My AI safety independent research engineer path so far
(Also posted at https://forum.effectivealtruism.org/posts/GG3qJ2koFqitkvE3b/my-ai-safety-independent-research-engineer-path-so-far )
This post aims to highlight mistakes and successes that I believe are important on my journey. It should serve as a guide to my past self and perhaps others in similar situations to help avoid the mistakes I made along the way.
I became interested in AI safety in 2018 when I conducted a career review using the 80K hours guide. I doubted my suitability for the AI safety path at the time, but in 2022, I was more certain and decided to transition from a software developer to an AI safety research engineer. This was a difficult decision because I was, and still am, uncertain about the common claims made regarding AI and its development. Especially concerning was how much I can contribute and to what extent it is a solvable, neglected problem. It is not easy to look back and remember everything, but in this post I’ve tried to compile a list of a few important mistakes and successes I’ve experienced.
Mistake 1, 2022: Underestimating the complexity of the transition and being too theoretical. At the start of 2022, I had several years of senior software development experience, and I planned about six months for the transition, aiming to secure a research engineer role in an AI lab that year. Reality turned out differently. Although I received support from Open Philanthropy and successfully completed an ML safety bootcamp, which provided me with a stipend, it was not a stable income, nor did it provide a clear understanding of my fit. Moreover, the geopolitical situation quickly became dire: in February 2022, the Russia-Ukraine war began, followed by mobilization. In the summer of 2022, I immigrated to another country while trying to extensively study the new field. The biggest drawback was that my English skills were insufficient for theoretical study. I learned that to read scientific literature, write notes, publish, and discuss, it is essential to effectively skim text and read at 200-300 words per minute due to the vast amount of information. Additionally, I spent too much time on the theoretical side of AI safety (reading the AGISF curriculum and taking notes), while I was clearly more suited for empirical engineering roles.

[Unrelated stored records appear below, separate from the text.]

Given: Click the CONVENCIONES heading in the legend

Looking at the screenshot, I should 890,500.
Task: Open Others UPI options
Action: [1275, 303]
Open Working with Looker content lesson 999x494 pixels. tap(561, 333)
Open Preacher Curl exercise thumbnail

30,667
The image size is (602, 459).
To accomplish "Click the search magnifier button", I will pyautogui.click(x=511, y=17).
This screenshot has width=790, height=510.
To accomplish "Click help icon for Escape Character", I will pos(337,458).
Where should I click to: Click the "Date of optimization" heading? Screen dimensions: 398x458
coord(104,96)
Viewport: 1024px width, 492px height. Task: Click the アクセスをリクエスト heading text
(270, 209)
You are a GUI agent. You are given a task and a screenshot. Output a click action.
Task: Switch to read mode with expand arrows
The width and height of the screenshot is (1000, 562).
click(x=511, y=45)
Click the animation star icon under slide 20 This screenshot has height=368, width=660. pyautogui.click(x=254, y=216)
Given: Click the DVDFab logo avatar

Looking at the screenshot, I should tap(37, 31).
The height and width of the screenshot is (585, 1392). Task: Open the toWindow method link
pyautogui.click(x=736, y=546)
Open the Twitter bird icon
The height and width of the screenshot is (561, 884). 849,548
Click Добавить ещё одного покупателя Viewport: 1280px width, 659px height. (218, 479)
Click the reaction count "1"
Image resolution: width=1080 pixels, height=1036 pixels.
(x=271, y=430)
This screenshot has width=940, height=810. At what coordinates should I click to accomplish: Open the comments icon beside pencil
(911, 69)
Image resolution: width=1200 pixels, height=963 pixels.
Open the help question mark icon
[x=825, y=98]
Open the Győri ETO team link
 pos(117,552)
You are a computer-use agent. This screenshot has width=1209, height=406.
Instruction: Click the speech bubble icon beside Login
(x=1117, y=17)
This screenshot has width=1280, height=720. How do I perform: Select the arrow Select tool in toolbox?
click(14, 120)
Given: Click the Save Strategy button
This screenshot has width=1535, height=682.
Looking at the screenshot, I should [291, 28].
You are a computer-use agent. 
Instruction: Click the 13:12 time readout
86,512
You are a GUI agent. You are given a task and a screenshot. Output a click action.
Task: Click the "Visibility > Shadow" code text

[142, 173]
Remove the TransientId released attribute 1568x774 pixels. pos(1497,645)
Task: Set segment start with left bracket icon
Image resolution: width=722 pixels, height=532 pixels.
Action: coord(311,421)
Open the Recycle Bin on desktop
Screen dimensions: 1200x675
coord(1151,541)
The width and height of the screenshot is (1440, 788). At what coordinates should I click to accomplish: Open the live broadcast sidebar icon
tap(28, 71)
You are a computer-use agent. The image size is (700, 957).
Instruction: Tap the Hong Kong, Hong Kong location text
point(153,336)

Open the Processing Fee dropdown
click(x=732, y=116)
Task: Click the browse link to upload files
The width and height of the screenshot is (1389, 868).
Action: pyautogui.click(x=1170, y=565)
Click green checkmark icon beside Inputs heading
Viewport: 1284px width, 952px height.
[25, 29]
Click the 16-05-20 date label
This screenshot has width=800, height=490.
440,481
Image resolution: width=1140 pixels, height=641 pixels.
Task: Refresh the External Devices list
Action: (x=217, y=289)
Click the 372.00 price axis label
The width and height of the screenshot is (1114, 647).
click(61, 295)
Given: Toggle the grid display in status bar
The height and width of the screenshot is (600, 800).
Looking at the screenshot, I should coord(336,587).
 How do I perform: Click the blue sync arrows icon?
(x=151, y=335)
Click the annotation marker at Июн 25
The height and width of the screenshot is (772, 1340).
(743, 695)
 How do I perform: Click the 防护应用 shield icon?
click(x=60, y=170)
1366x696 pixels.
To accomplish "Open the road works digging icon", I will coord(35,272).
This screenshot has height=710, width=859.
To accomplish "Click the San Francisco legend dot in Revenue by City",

Mistake 2, 2023: Over-investment in a risky long-term project. I invested 453 hours over about 10-12 months in a risky project during AI Safety Camp in 2023. In hindsight, we should have stopped the project after the presentation at the end of the camp and published what we had at that time, because the investment of more months didn’t bring better results. After several months, we managed to write a paper that was accepted at a NeurIPS workshop, but I don’t think it was a good decision. I learned that it is better to publish many somewhat acceptable research reports or experiments that answer specific questions rather than attempt a longer, more comprehensive research project targeting multiple questions. It is essential to have good velocity, which is the number of research questions answered, and to try many things at the beginning (see OODA loops and the lean startup). The aim is to increase your visibility by publishing more and learning from your mistakes more quickly.
Successes in 2023 and 2024: I consider it a success to have been accepted into the UK AISI bounty program with two of my projects, one of which received the bounty while the other was postponed. It didn’t take much effort to write those two applications (only a few hours each) and implement the evaluation for one of them—about three weeks of work—but the outcome was more significant than my participation in the MATS program or the ARENA program, which required much larger time investments. This proves that in an environment where a few receive almost all the rewards (extremistan, as per Nassim Taleb), it is better to move quickly and learn from your mistakes. The ML field is highly competitive now, as seen in these claims, which I believe still hold true. Another fortunate choice I made was specializing in chain-of-thought encoded reasoning/communication. The field moves exceedingly fast, and your research might become outdated within weeks because some research group at Google or OpenAI conducted similar or related experiments. In that situation, for an independent researcher or a small, limited group of researchers, it is better to target small, feasible research directions. These research questions might be found in recent blog posts or papers, in their discussion or future work sections.
In short, my advice to my past self is this:
- Find a structured program (MATS, ARENA, MLSS) and work hard to be one of the best there.
- Start with small, feasible projects (1-2 months, not 6+ months) approved by senior researchers or the community.
- Find your specialization.
- Balance theory and practice 60/40, not 90/10.